SOURCE TEXT:
#####

Abstract

Background: Clinicians have long recognised the need for assessing language production at multiple levels of complexity and at impairment, participation, and activity levels. Methods for the elicitation of connected spoken language have taken many forms, typically selected with a balance between validly sampling linguistic performance, and reliability and economy of the sampling and scoring procedures. A Story Retell Procedure (SRP) has been proposed as a preferred method for achieving valid, reliable, and economic assessment of connected language (Doyle et al., 2000), and an information unit (IU) metric has been developed for validly and economically capturing important linguistic aspects of the retelling (McNeil, Doyle, Fossett, Park, & Goda, 2001). Aims: In keeping with the goal of making assessment procedures as efficient and economic as possible, a study was undertaken to investigate the refinement of the IU metric for increasing the sensitivity of the SRP as an instrument for the detection of connected paragraph-level language production deficits in persons with aphasia. This metric involved the calculation of the percentage of IUs (%IU) produced relative to the time taken to produce them (%IU/Min). Methods & Procedures: A total of 15 persons with aphasia, and 31 normal control individuals without a communication disorder served as participants for this study. Subjects heard, and immediately retold each of 12 stories originally taken from the Discourse Comprehension Test (Brookshire & Nicholas, 1997). The retellings were scored using the procedures outlined by McNeil et al. (2001) with the addition of the %IU calculated over the time of the retelling. Comparisons between subject groups and groups stratified by age, among SRP forms, between scoring methods (%IU vs %IU/Min.), and group misclassification by scoring method were made. Outcome & Results: Application of the %IU/Min with the SRP yielded equivalence among alternate forms as evidenced by non-significant differences and high correlation coefficients among the SRP forms for persons with aphasia. The %IU/Min also decreased the percentage of misclassified aphasic and normal individuals compared to the %IU measure. Older normal subjects were misclassified as aphasic with greater frequency compared to the younger normal subjects. Conclusions: The %IU/Min is a more sensitive metric than the %IU in differentiating individuals with aphasia from older normal controls.

#####

DATASET SECTION:
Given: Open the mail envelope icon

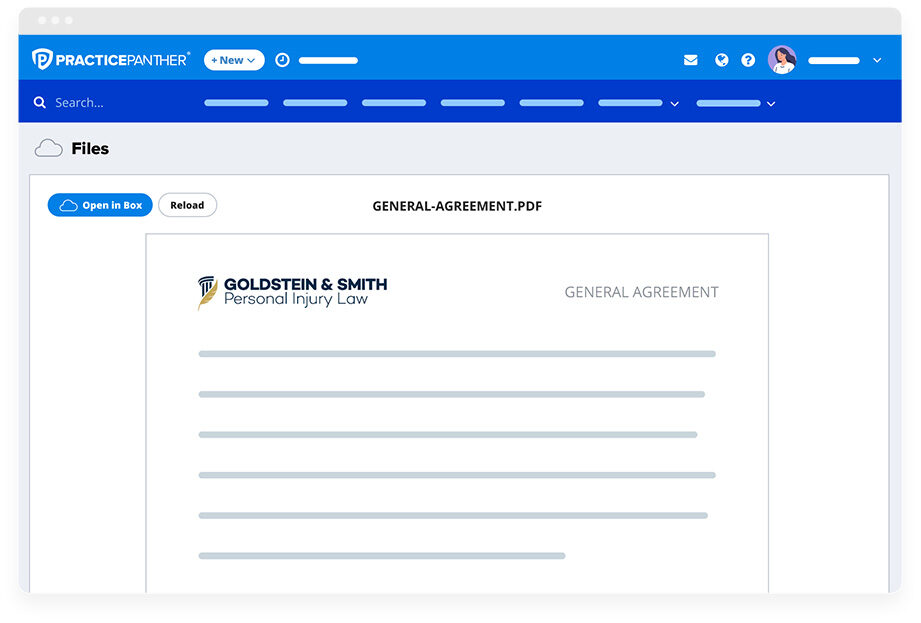Looking at the screenshot, I should tap(690, 60).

#####

WORK ORDER: According to the aphasia study abstract, how many persons with aphasia took part in the study? The lines have no connection to the text.

EXERCISE OUTPUT: 15